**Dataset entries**
-------
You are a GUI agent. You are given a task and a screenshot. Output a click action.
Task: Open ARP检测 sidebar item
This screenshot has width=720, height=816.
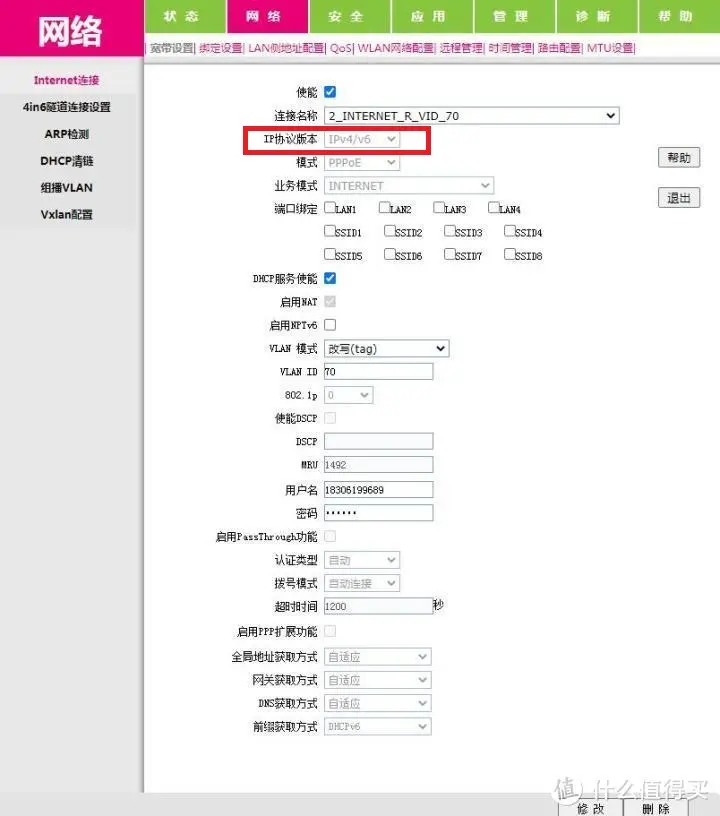coord(67,134)
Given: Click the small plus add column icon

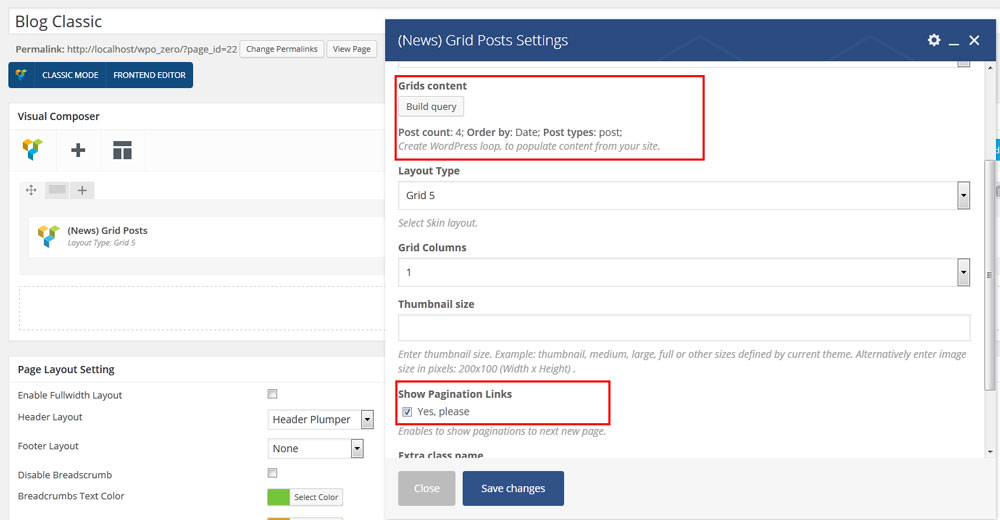Looking at the screenshot, I should [83, 190].
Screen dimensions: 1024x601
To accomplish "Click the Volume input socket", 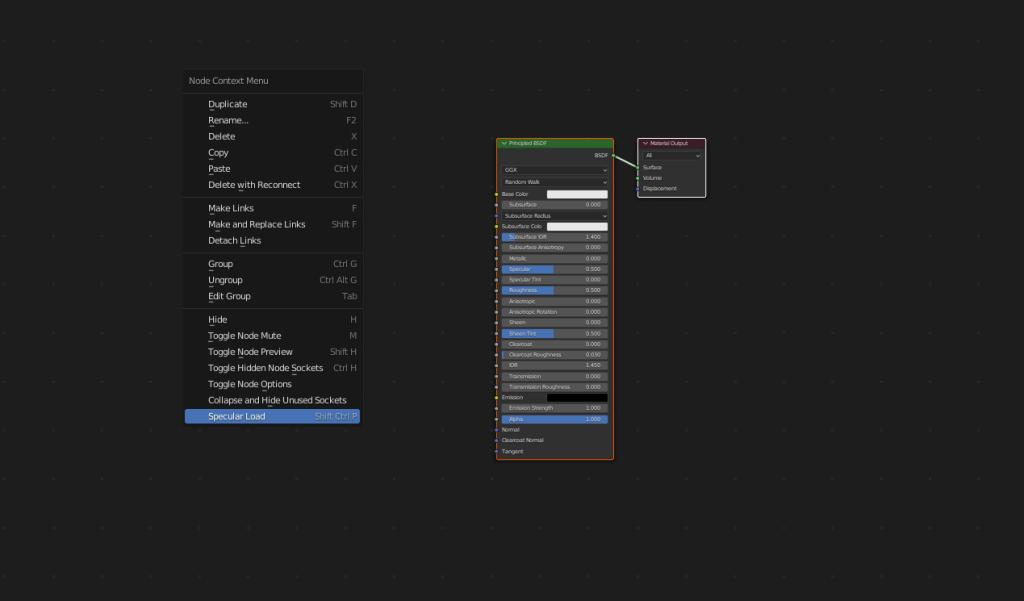I will pos(638,178).
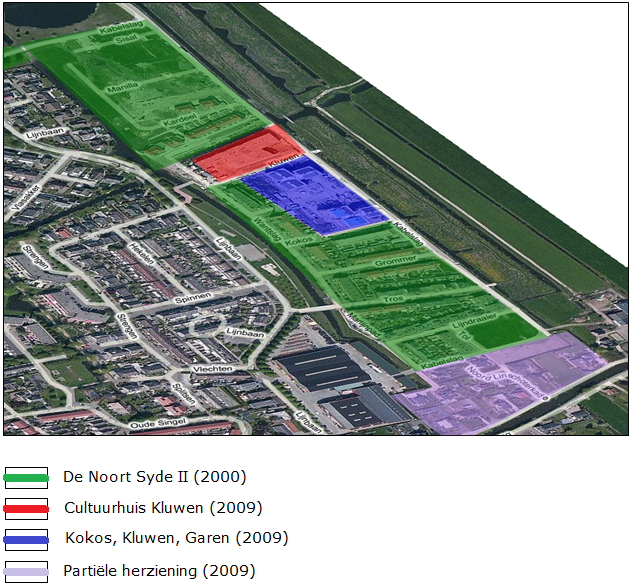The width and height of the screenshot is (634, 587).
Task: Select the 'Cultuurhuis Kluwen (2009)' legend label
Action: coord(163,507)
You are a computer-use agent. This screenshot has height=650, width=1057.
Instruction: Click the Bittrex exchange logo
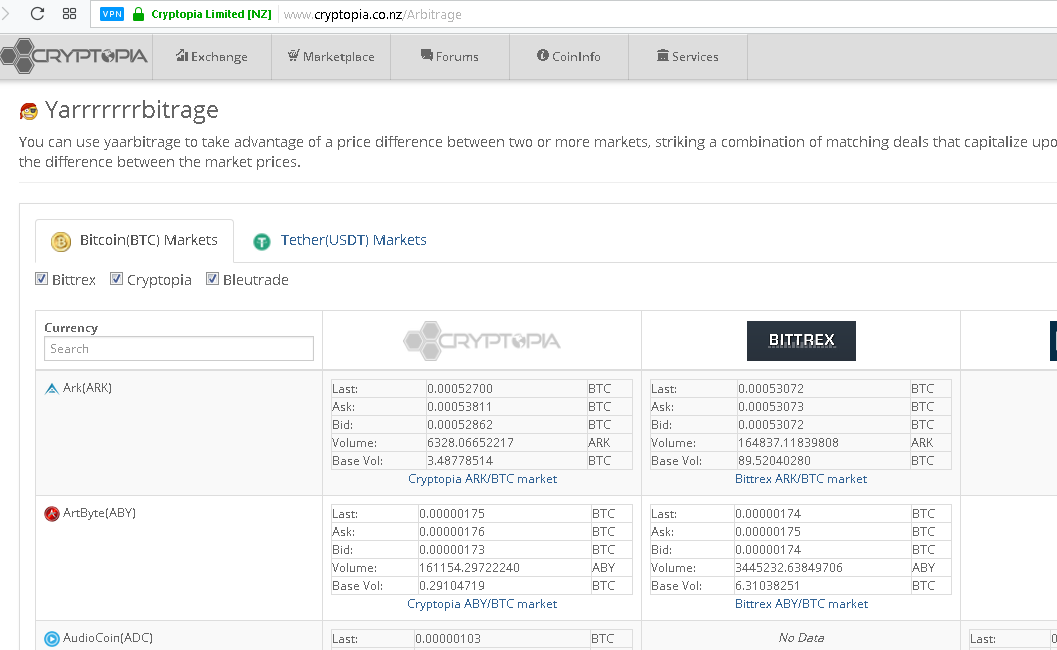pos(801,341)
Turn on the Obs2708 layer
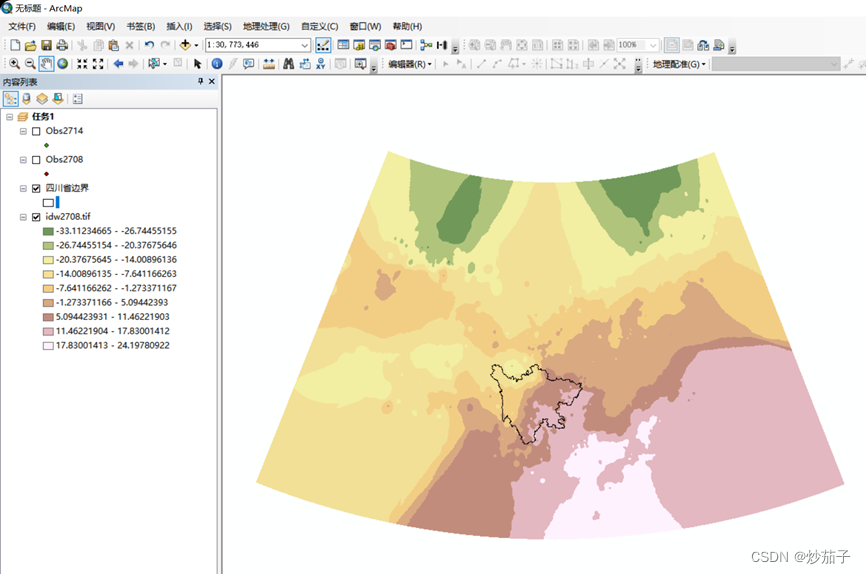Viewport: 866px width, 574px height. click(36, 159)
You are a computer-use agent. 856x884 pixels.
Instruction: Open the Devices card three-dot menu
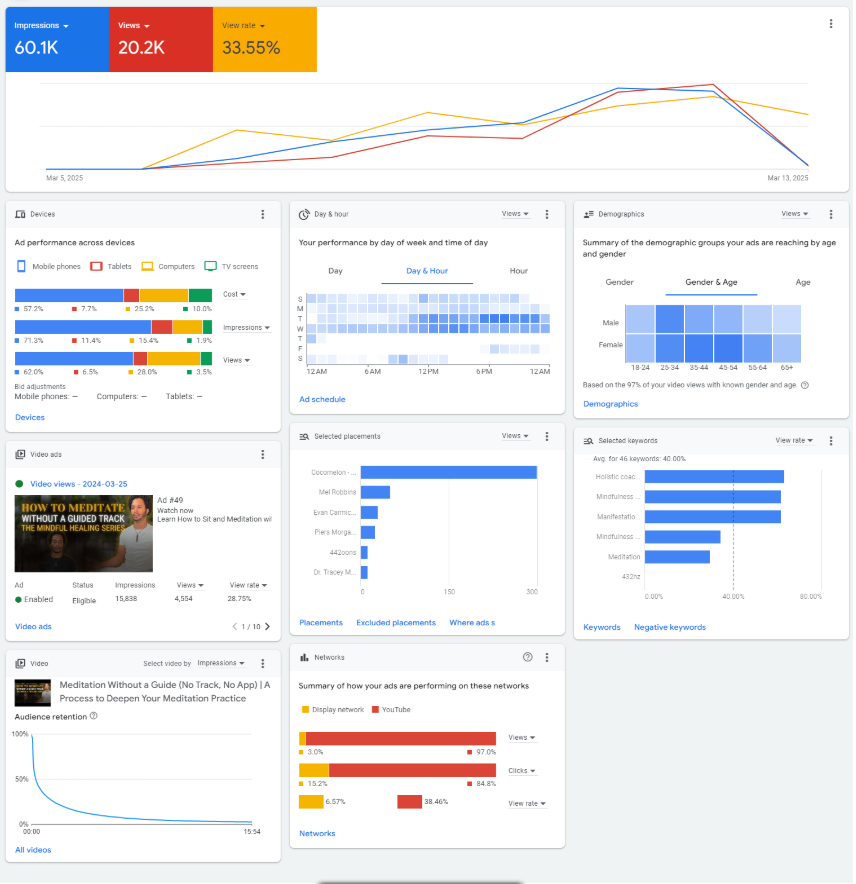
-------
**Task goal**
Rewrite the lines from the one containing "You are a computer-use agent. 856x884 pixels." through the end of the records, changing "Devices" to "Network" and keeping everything else the same. Leave the pictures out.

**Answer below**
You are a computer-use agent. 856x884 pixels.
Instruction: Open the Network card three-dot menu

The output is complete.